Introduction: Exposure to gestational obesity increases cardiometabolic disease risk in both human longitudinal cohorts and animal models. Male mice born to obese dams display cardiac hypertrophy and declining systolic and diastolic function. Despite alterations in cardiac mitochondrial respiratory function and ultrastructure in the offspring of obese dams, the role of mitochondrial metabolic changes in the programming of cardiac dysfunction by maternal obesity remains poorly defined.

Objective: To evaluate myocardial mitochondrial respiratory capacity in a well-established murine model of maternal obesity, we subjected banked cardiac tissue from 8wk-old offspring of both sexes to a protocol optimised for respirometry in frozen samples to profile electron transport chain (ETC) capacities.

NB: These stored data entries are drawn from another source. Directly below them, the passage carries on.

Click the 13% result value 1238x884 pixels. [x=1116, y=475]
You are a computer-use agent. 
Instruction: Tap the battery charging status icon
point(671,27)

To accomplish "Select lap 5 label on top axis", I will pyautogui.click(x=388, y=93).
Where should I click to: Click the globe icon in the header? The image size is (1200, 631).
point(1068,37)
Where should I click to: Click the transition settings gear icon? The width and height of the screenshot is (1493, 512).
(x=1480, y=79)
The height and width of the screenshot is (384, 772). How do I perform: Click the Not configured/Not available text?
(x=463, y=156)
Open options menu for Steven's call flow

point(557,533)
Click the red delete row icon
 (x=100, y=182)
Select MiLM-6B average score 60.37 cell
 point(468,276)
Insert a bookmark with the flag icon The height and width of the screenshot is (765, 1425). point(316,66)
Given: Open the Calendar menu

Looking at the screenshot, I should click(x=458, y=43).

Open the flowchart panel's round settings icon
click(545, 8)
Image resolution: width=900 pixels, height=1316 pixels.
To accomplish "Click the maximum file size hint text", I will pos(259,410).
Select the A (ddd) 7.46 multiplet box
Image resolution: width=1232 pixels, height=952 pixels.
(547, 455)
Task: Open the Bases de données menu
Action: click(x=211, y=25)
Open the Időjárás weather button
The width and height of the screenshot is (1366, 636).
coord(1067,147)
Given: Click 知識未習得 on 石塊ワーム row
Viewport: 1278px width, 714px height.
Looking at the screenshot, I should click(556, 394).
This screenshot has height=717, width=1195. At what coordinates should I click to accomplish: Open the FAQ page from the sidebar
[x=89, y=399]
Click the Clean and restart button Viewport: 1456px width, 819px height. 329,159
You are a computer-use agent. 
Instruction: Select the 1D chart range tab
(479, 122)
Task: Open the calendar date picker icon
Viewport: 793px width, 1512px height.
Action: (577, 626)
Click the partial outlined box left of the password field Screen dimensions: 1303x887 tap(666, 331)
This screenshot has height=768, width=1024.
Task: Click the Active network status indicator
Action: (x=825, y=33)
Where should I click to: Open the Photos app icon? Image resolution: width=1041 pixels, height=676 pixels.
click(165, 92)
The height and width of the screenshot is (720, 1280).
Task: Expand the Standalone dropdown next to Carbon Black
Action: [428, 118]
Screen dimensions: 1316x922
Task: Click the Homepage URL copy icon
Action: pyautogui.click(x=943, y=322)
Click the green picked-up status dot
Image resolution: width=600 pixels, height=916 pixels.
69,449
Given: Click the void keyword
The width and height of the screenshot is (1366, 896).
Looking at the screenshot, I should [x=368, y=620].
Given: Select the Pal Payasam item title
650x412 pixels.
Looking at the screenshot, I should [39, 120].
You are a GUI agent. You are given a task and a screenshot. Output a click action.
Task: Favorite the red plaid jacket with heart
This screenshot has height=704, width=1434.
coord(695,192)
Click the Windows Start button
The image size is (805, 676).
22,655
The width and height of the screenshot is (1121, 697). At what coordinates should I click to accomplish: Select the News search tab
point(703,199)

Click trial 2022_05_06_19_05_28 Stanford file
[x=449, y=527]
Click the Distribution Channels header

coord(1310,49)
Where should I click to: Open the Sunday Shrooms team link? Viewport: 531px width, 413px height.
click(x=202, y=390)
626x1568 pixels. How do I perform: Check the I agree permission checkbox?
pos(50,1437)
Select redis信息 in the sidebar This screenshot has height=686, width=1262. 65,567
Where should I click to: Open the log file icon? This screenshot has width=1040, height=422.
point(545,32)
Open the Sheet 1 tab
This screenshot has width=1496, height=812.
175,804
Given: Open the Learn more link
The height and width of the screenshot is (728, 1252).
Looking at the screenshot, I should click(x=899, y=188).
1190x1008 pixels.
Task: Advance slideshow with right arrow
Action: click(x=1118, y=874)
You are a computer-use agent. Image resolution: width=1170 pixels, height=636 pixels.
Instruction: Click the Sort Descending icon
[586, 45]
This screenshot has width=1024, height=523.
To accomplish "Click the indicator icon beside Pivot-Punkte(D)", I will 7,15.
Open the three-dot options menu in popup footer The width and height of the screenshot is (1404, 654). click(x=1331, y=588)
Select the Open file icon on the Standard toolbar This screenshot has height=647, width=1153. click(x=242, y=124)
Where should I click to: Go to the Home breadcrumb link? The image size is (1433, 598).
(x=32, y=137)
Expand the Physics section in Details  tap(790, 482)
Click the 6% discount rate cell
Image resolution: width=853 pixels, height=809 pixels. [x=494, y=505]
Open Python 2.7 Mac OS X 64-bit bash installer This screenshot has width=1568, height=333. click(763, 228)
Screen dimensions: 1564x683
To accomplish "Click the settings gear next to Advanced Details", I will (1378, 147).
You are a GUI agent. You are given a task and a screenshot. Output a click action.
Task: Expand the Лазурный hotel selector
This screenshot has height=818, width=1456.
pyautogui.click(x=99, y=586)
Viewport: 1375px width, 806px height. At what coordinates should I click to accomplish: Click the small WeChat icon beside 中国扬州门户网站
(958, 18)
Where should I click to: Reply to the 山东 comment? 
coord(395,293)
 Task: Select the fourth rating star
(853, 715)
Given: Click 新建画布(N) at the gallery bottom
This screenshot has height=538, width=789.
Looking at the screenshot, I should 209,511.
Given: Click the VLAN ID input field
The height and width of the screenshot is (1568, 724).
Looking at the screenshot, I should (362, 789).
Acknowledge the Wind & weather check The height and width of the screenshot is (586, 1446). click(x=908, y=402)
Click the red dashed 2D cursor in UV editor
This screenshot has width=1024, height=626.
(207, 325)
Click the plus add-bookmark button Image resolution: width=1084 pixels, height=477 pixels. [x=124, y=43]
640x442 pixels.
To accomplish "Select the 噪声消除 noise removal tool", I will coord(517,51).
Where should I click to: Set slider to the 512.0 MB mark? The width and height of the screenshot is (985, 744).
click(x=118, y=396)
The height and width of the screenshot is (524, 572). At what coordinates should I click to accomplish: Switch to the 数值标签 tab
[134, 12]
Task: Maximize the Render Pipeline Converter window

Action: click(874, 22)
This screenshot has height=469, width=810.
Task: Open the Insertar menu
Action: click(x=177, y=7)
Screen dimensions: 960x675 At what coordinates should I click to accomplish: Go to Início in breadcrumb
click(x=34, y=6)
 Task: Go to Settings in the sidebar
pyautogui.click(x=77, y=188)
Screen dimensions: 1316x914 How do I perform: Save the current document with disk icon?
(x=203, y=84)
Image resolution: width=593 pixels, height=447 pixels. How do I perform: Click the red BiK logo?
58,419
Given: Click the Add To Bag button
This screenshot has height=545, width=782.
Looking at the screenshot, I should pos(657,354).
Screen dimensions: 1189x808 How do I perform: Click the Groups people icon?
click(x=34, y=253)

Methods: Animal work was conducted in accordance with the UK Home Office Animal (Scientific Procedures) Act 1986 and following local ethical approval. Cardiac tissue was previously collected from 8wk-old C57BL/6J offspring mice of both sexes born to dams fed either a control (CC group) or obesogenic diet (OC group) for 10 weeks prior to mating and throughout gestation. Frozen cardiac tissue was homogenised in MiR06 respiration medium and transferred to Oxygraph-O2K chambers. A substrate inhibitor titration was initiated to determine uncoupled capacities of ETC complex I (CI; NADH), complexes I+II (maximal ETC capacity; NADH + succinate), complex II (CII; succinate + rotenone), and complex IV (CIV; TMPD + ascorbate). Respiratory oxygen fluxes (JO₂) were normalised to chamber homogenate dry weight and maximal ETC capacity, and analysed by two-way ANOVA for sex and maternal diet (n = 7).

Results: Uncoupled respiratory complex activities normalised to tissue weight did not significantly differ between the 2 offspring groups, suggesting no overt changes in mass-specific mitochondrial respiratory capacity, although the CI-linked JO₂/maximal ETC capacity ratio was higher in the OC group (control: 0.37 vs. obese: 0.41, P = 0.041). Mass-specific CI-linked ETC activity (male: 171.97 pmol O₂/[s×mg dw] vs. female: 117.29 pmol O₂/[s×mg dw], P = 0.077) and CI/maximal ETC capacity ratio (male: 0.42 vs. female: 0.37, P = 0.0065) were higher in male offspring, with females exhibiting a trend towards lower CII activity normalised to maximal ETC (male: 0.69 vs. female: 0.73, P = 0.054).

Conclusion and further work: Despite no differences in mass-specific uncoupled respiratory complex activities, suggesting an overall preservation of cardiac mitochondrial respiratory capacity, CI activity as a proportion of maximal ETC capacity was increased in maternal obesity exposed offspring, potentially indicating an early remodelling of relative respiratory complex activities. Further work is necessary to profile the stoichiometry of respiratory complex expression, and to define the wider mitochondrial metabolic phenotype in these samples.